Accession Number : ADA313545
Title : High Dimensional Clustering Using Parallel Coordinates and the Grand Tour.
Descriptive Note : Technical rept.,
Corporate Author : GEORGE MASON UNIV FAIRFAX VA CENTER FOR COMPUTATIONAL STATISTICS
Personal Author(s) : Wegman, Edward J. ; Luo, Qiang
PDF Url : ADA313545
Report Date : APR 1996
Pagination or Media Count : 24
Abstract : In this paper, we present some graphical techniques for cluster analysis of high-dimensional data. Parallel coordinate plots and parallel coordinate density plots are graphical techniques which map multivariate data into a two-dimensional display. The method has some elegant duality properties with ordinary Cartesian plots so that higher-dimensional mathematical structures can be analyzed. Our high interaction software allows for rapid editing of data to remove outliers and isolate clusters by brushing. Our brushing techniques allow not only for hue adjustment, but also for saturation adjustment. Saturation adjustment allows for the handling of comparatively massive data sets by using the alpha-channel of the Silicon Graphics workstation to compensate for heavy overplotting. The grand tour is a generalized rotation of coordinate axes in a high-dimensional space. Coupled with the full-dimensional plots allowed by the parallel coordinate display, these techniques allow the data analyst to explore data which is both high-dimensional and massive in size. In this paper we give a description of both techniques and illustrate their use to do inverse regression and clustering. We have used these techniques to analyze data on the order of 250,000 observations in 8 dimensions. Because the analysis requires the use of color graphics, in the present paper we illustrate the methods with a more modest data set of 3848 observations. Other illustrations are available on our web page.
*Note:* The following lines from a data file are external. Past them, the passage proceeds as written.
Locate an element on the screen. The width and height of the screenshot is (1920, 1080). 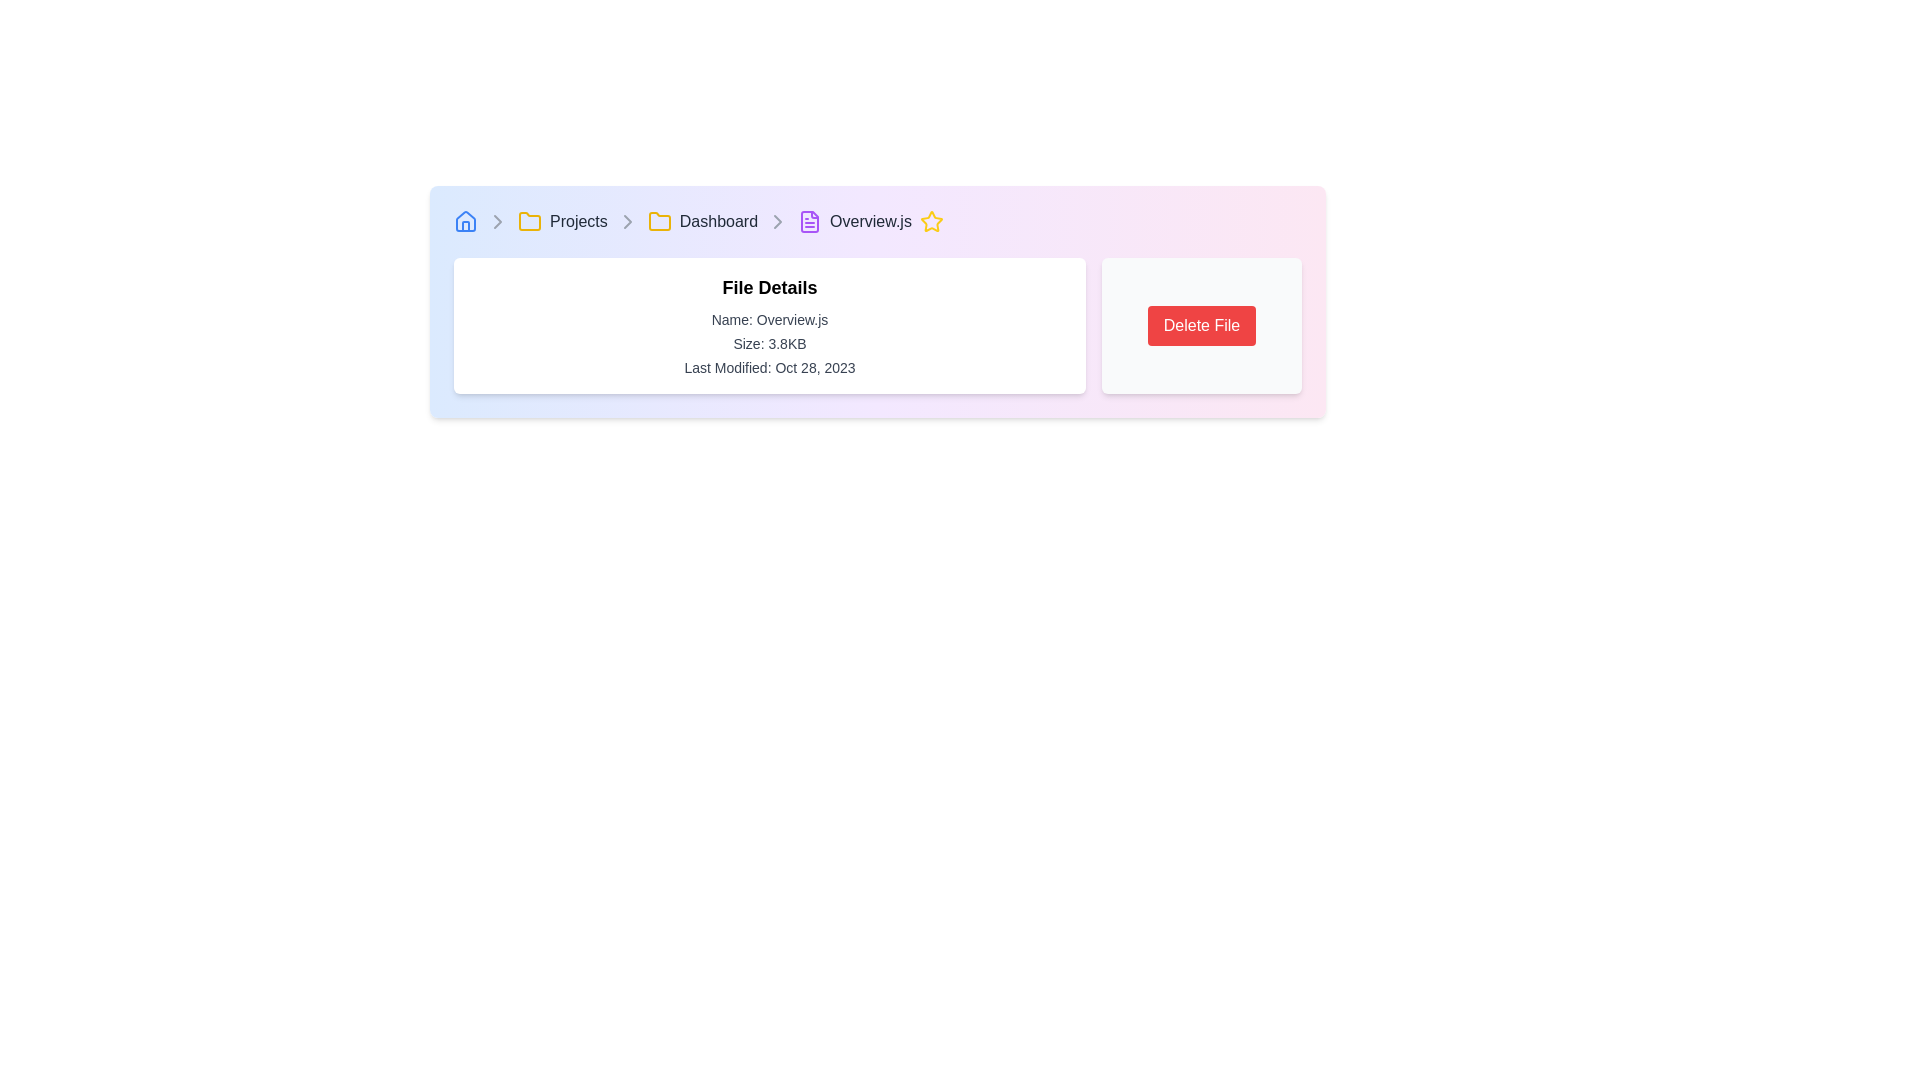
the non-interactive Breadcrumb navigation item located at the top of the page, which indicates the current location in the file system and is the last item in the breadcrumb navigation bar is located at coordinates (878, 222).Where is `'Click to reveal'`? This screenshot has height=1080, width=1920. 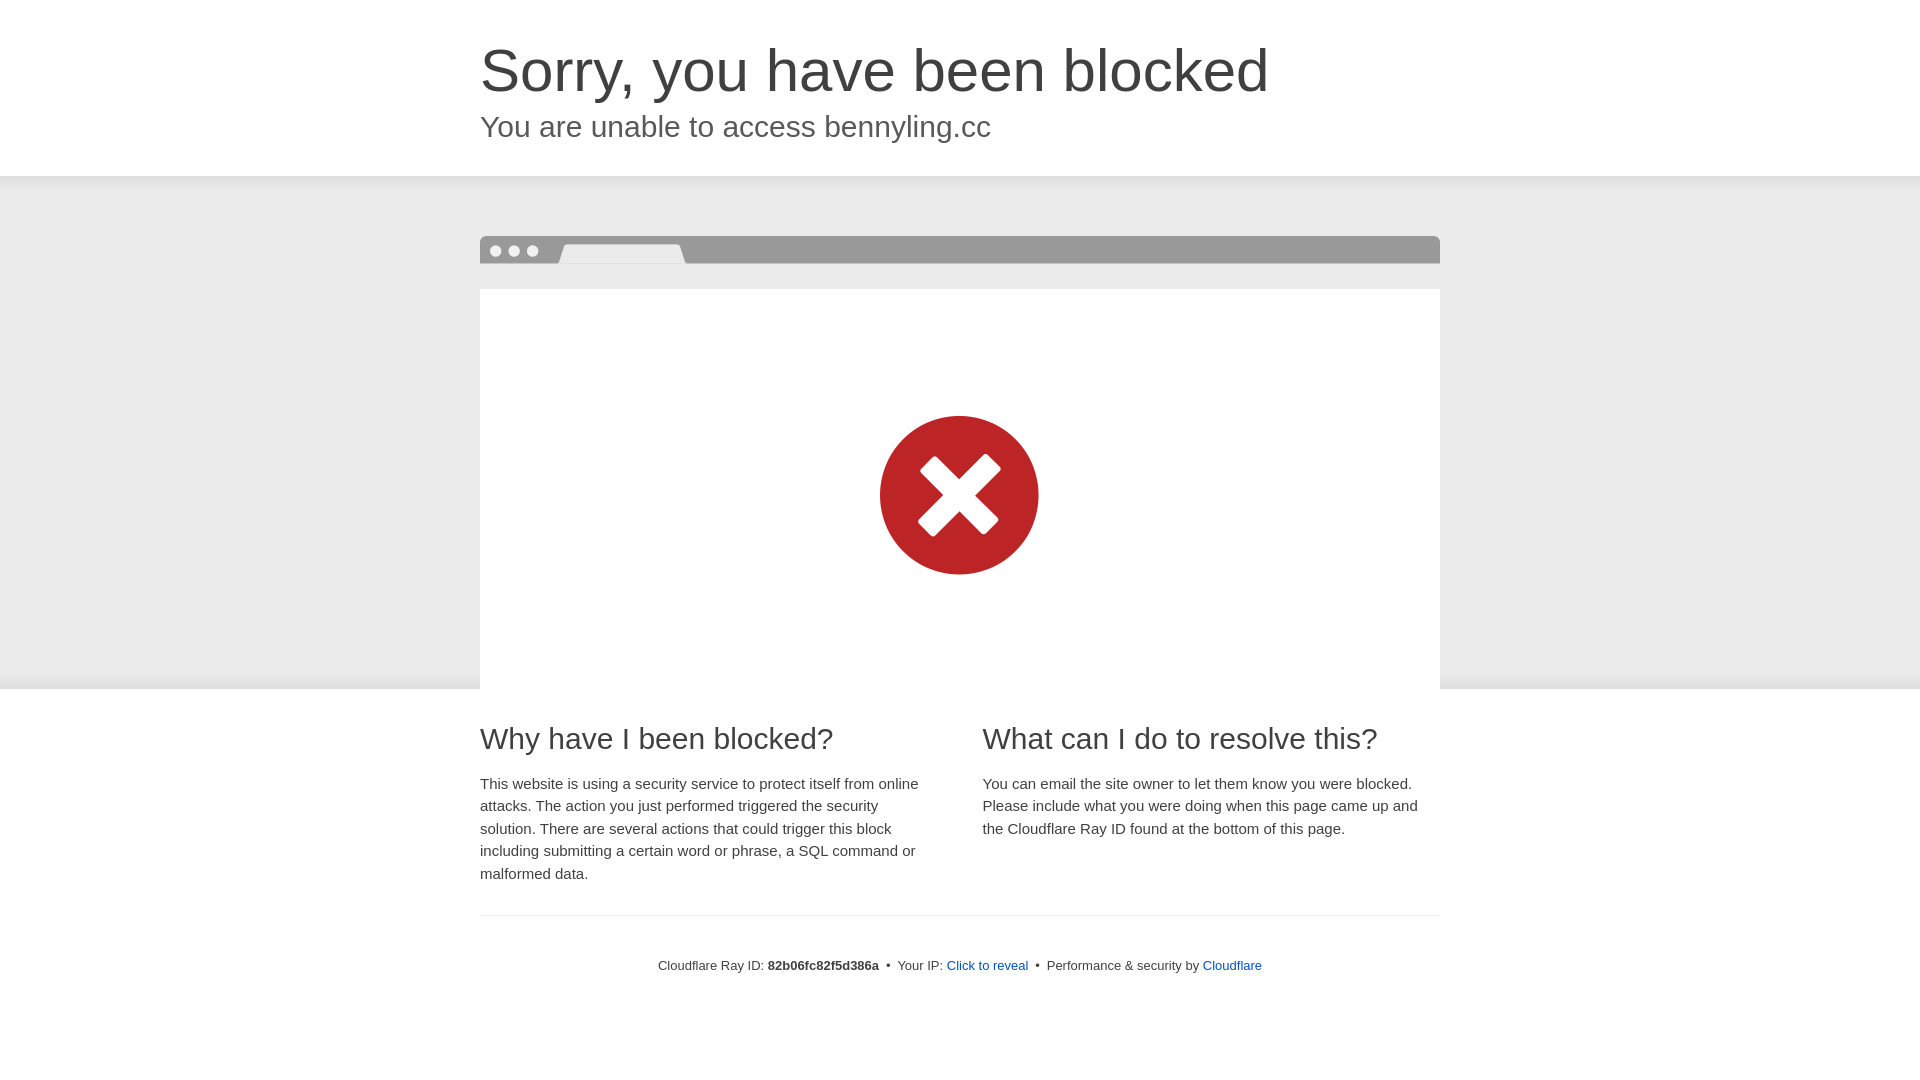 'Click to reveal' is located at coordinates (988, 964).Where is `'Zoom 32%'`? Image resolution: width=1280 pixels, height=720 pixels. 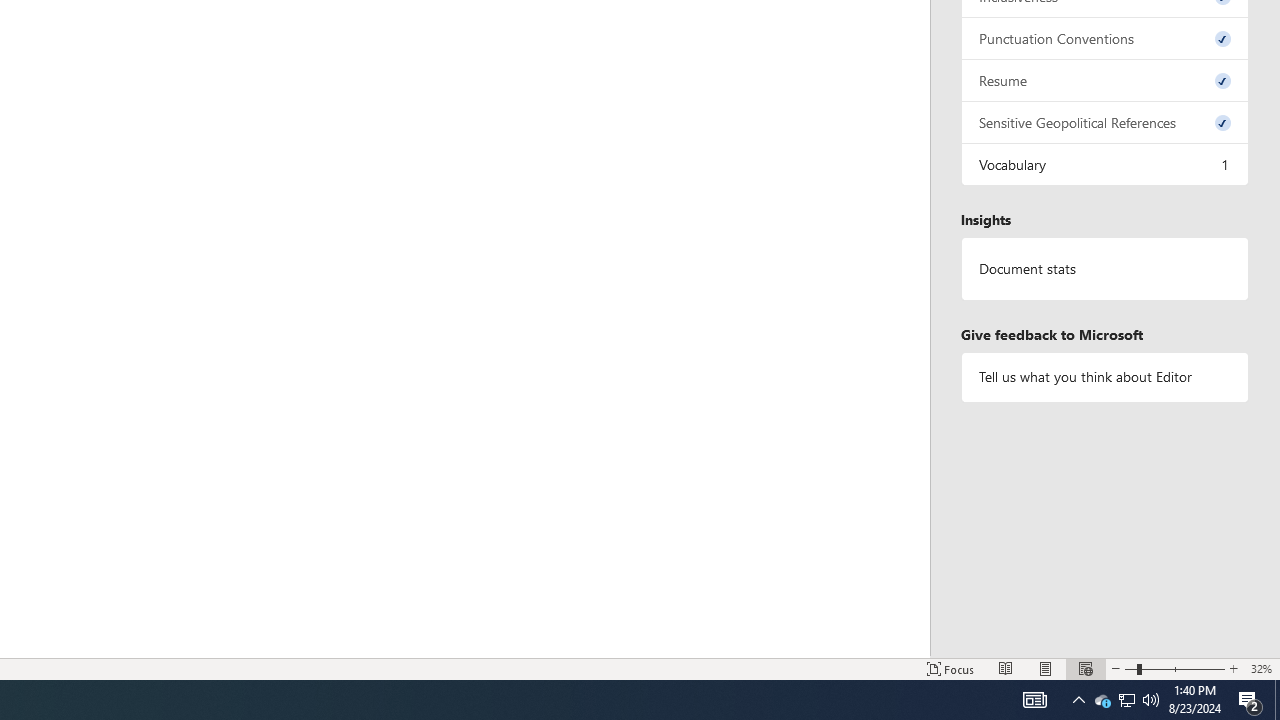 'Zoom 32%' is located at coordinates (1260, 669).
Descriptors : *MULTIVARIATE ANALYSIS, *STATISTICAL DATA, *STATISTICAL DECISION THEORY, DATA BASES, ALGORITHMS, SOFTWARE ENGINEERING, DATA MANAGEMENT, MATRICES(MATHEMATICS), MATHEMATICAL PROGRAMMING, REGRESSION ANALYSIS, GRIDS(COORDINATES), CLUSTERING, COMPUTER GRAPHICS, DATA DISPLAYS, COVARIANCE, CARTESIAN COORDINATES.
Subject Categories : Statistics and Probability
Distribution Statement : APPROVED FOR PUBLIC RELEASE